Bachmann1234 / diff_cover

Automatically find diff lines that need test coverage.
Apache License 2.0
702 stars 190 forks source link

Sub-folders and relative paths #179

Open fernandobrito opened 3 years ago

fernandobrito commented 3 years ago

Hello! This is my first attempt to use diff_cover, so please let me know if I'm missing something obvious 😄 .

To give more context, I want to use diff_cover together with the sqlfluff linter. They register themselves as a plugin and it seems to work very well on usual setups: https://docs.sqlfluff.com/en/stable/production.html#adding-diff-quality-to-your-builds. Amazing to see this kind of integration between different open source projects! Great feature being provided by diff_cover, thanks!

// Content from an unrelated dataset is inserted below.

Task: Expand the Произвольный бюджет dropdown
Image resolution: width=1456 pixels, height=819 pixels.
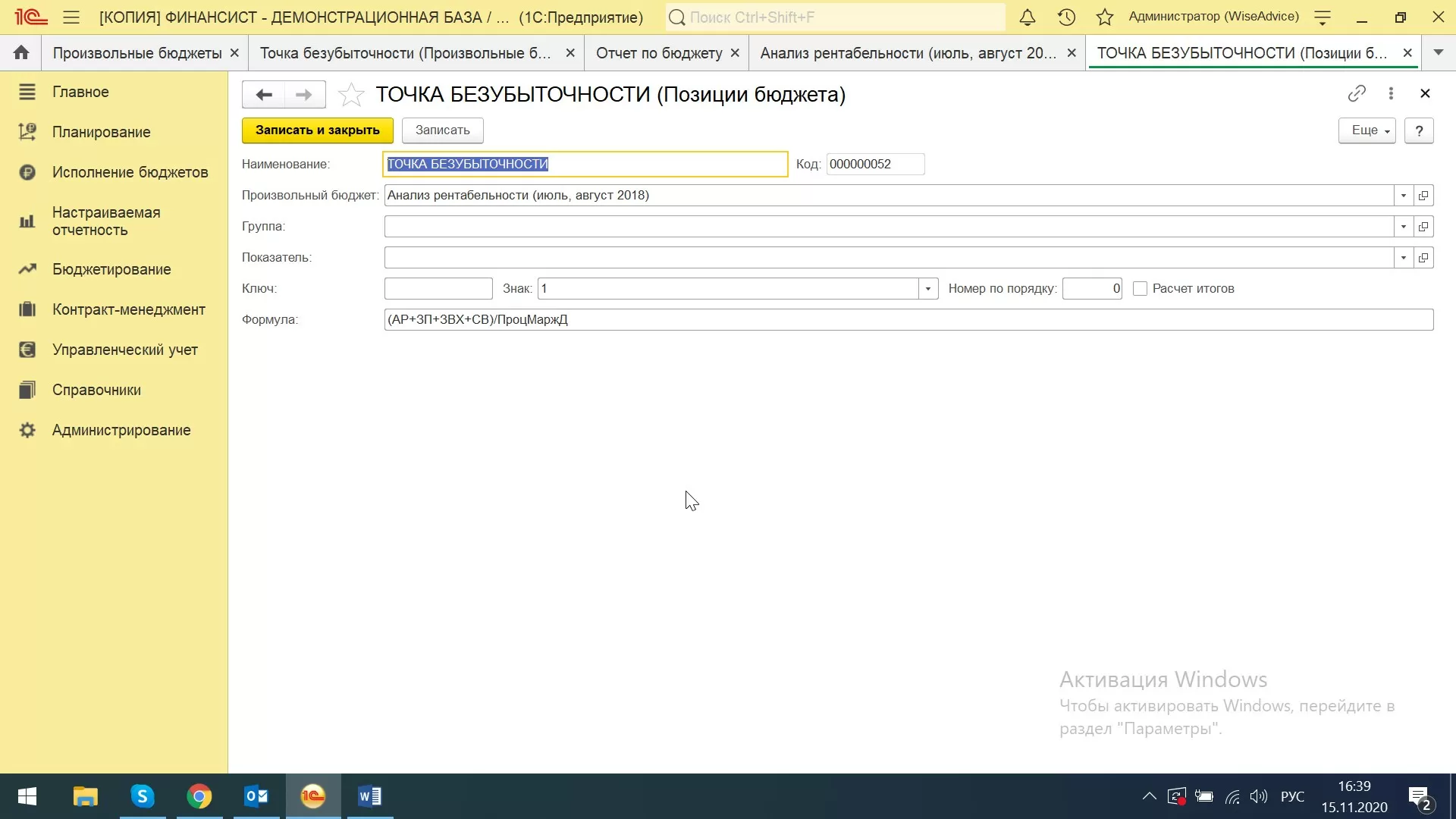Action: coord(1403,196)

In my case, however, I use a "monorepo" repository architecture and I have my project that sqlfluff should run against on a subfolder. Something like:

git root: /Users/Fernando/my_repository/ project where I want to run diff-quality: /Users/Fernando/my_repository/project_1/

If I run diff-quality from inside project_1/, I will get file paths back from git diff relative to my_repository/ (git repository root), for example: project_1/file_1.sql, but I'm already inside the project_1/ folder. Passing such relative paths to the linting tools won't work. For this particular case, with sqlfluff, I also can't run it from outside project_1 due to a limitation on their side, but I think diff_cover should be generic enough (see some alternatives below) to handle it being called from sub-folders.

Alternative 1: absolute paths

My problem would be solved if when diff-quality passes file paths to the linting tools, it would pass absolute paths. sqlfluff would be able to find the target files correctly in this case. Maybe have an extra argument on diff-quality for this?

Alternative 2: relative path to where diff-quality is being called

Another possible solution would be if diff-quality would send file paths relative to where it is being called, and not to the repository root folder. It turns out that git diff accepts a --relative argument which does exactly that.

One very convenient benefit of this approach is that using --relative will also limit the scope of git diff to only show modified files in the folder where it is being run. My alternative 1 below would pass modified files to the linting tools even if they don't belong to project_1, which is not what I want when I call it from inside project_1.

Some options of implementing alternative 2:

Does it make sense? Is there another way to solve my issue?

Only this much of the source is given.